Historians usually do most of their research in libraries and archives, but sometimes you stumble on material in unexpected places. Like, for example, a subway station.
As I was making my way to Shanghai Disney at the beginning of this month, I had to switch metro lines at the Oriental Sports Center station, a large complex where three busy lines come together. I was carefully following the arrows on the floor to find the Disney-bound train when I looked up and saw a familiar face: Lei Feng.
Not in person; Lei Feng died in 1962. The Lei Feng in front of me was in the form of a gold plastic bust, marking the entrance to a massive “Learn from Lei Feng” exhibit that occupied a huge corner of the station concourse. “Learn from Lei Feng” has been a Chinese Communist Party directive since shortly after his death, and while this model soldier who declared his unswerving dedication to the revolutionary cause has been a presence in Party propaganda ever since, his prominence waxes and wanes. I’ve been collecting scraps of Lei Feng propaganda for several years, preparing for the day when I finish the book I’m working on and start writing one about him. Usually Lei Feng propaganda takes the form of a poster or two in a public park, but before me lay a feast of research materials. I veered away from the arrows directing me to Shanghai Disney, pulled out my phone, and started snapping photos.
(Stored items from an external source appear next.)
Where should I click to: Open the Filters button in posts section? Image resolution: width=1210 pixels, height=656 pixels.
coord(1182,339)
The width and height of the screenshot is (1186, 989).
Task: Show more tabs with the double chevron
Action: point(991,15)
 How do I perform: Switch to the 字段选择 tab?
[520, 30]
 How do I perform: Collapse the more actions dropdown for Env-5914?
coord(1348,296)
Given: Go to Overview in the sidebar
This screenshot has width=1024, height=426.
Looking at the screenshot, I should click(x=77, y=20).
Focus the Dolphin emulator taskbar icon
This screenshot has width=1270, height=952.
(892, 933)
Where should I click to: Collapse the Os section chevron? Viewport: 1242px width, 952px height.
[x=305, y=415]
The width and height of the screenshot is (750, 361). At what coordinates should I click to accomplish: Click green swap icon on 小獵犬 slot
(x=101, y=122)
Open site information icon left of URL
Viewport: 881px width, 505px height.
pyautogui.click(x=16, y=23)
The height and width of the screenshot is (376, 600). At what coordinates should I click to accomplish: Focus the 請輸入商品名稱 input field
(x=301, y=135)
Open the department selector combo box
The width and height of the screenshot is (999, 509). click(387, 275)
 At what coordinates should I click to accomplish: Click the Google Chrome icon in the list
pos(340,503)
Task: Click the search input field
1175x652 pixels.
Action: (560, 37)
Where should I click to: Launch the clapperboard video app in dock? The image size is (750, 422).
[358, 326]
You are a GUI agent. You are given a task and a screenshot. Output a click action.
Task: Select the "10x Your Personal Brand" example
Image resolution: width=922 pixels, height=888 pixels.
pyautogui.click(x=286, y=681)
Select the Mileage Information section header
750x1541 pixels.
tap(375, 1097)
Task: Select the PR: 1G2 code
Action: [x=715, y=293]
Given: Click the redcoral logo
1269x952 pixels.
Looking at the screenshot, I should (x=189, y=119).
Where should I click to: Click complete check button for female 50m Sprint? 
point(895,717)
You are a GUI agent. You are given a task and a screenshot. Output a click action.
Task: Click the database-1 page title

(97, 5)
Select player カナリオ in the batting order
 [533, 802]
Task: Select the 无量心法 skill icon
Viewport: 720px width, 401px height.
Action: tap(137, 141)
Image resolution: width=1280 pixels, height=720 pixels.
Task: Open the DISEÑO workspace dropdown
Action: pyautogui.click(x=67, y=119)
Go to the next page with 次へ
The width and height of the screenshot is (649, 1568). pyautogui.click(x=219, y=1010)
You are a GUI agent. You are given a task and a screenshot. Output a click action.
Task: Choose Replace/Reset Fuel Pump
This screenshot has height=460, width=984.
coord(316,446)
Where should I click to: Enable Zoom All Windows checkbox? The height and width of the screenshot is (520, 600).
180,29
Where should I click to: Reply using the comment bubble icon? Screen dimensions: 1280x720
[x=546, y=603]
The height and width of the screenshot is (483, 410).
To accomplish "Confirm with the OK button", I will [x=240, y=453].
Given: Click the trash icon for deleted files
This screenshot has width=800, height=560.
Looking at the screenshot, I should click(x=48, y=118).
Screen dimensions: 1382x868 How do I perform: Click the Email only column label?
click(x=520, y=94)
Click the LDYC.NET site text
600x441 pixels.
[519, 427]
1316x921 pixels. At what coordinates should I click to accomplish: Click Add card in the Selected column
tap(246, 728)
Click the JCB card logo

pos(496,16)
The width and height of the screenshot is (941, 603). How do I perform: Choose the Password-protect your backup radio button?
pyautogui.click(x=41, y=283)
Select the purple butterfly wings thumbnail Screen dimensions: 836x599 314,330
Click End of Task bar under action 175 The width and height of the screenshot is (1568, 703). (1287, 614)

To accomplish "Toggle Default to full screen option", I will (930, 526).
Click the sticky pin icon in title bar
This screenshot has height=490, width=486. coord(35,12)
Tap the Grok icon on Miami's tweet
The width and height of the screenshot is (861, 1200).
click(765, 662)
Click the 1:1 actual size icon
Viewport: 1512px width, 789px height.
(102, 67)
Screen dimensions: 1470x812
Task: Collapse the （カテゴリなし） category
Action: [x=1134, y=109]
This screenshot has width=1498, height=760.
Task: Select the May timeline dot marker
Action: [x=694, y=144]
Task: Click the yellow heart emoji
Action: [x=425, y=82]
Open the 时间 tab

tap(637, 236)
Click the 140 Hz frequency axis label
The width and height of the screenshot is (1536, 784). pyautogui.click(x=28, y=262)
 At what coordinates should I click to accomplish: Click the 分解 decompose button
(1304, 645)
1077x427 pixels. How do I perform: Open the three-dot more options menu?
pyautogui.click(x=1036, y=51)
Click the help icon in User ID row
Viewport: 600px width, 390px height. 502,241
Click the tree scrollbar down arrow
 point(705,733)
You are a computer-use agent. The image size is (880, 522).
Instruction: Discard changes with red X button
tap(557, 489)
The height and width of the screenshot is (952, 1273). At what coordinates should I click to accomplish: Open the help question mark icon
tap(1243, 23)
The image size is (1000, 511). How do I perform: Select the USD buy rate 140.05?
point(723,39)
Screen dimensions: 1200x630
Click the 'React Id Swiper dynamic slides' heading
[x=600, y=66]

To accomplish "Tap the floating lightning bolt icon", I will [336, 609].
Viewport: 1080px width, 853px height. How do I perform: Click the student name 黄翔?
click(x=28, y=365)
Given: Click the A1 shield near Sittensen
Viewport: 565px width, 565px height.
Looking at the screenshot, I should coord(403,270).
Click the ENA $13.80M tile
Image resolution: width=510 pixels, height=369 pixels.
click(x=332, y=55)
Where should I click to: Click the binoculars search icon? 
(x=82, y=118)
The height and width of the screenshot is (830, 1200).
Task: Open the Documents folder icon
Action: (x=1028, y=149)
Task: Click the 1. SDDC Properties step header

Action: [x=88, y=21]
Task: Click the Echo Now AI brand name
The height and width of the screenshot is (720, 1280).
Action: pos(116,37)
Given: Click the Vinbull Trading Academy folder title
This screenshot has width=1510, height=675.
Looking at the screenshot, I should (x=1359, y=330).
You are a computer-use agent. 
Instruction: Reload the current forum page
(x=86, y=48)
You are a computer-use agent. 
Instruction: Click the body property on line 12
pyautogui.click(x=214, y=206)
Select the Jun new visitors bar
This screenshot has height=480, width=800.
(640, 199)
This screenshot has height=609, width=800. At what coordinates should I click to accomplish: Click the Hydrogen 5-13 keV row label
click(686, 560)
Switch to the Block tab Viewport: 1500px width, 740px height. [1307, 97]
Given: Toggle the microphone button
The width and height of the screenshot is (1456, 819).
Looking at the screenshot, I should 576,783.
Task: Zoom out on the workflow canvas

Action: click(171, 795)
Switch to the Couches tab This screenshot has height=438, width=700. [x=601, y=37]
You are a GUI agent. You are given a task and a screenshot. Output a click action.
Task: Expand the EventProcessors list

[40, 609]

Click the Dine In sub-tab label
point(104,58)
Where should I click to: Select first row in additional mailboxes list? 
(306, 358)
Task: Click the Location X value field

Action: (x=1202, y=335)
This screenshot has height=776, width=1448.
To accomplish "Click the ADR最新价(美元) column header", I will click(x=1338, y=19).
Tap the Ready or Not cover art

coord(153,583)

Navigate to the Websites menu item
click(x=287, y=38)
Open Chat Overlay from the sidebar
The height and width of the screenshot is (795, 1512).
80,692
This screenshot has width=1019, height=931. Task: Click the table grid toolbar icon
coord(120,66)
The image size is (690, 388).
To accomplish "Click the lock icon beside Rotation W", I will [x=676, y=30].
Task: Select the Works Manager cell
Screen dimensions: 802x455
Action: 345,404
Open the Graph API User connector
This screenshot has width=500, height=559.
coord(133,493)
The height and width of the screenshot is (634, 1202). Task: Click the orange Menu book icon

Today, “Learn from Lei Feng” is something of a joke, treated as the high point of absurdist Mao-era propaganda. As Evan Osnos wrote for the New Yorker back in 2013, “Lei Feng” either didn’t exist or was a highly mythologized version of a real person. Movies made to commemorate the 50th anniversary of the “Learn from Lei Feng” campaign were box-office disasters, and when I tell Chinese historians that I’m interested in him, they look at me with puzzlement and disbelief. What is there to say about a figure so obviously created by the Party propaganda machine? (Plenty, I think, but we’ll see how that book project goes.)
Given the Lei Feng cynicism I’ve repeatedly encountered in China, I was surprised to see that I wasn’t the only person walking through the exhibit. Two men who appeared to be in their late fifties—who would have been children during the first decade of “Learn from Lei Feng”—were also examining the huge displays of photographs and text narrating the story of Lei Feng’s life for subway riders. Spotting me, the men walked over and asked if the three of us could take a photo together. I suppose the idea that a foreigner could not only recognize Lei Feng but also be interested enough in him to check out the exhibit was so remarkable that they wanted to obtain photographic proof of this encounter.
My head was a swirl of jet lag and confusion as my brain tried to process this unexpected encounter with Lei Feng, and I could do little more than smile for the photo and then bid the men goodbye. I wish I’d had the presence of mind to ask them a few questions. Why had they stopped to look at the exhibit? What did they think of Lei Feng? Later, I chastised myself for this missed opportunity.
But I wasn’t prepared; nothing in my plan for the day had included doing research inside a subway station. Now I know, though, to be more vigilant: Lei Feng can appear in the most unusual places at the most unexpected times.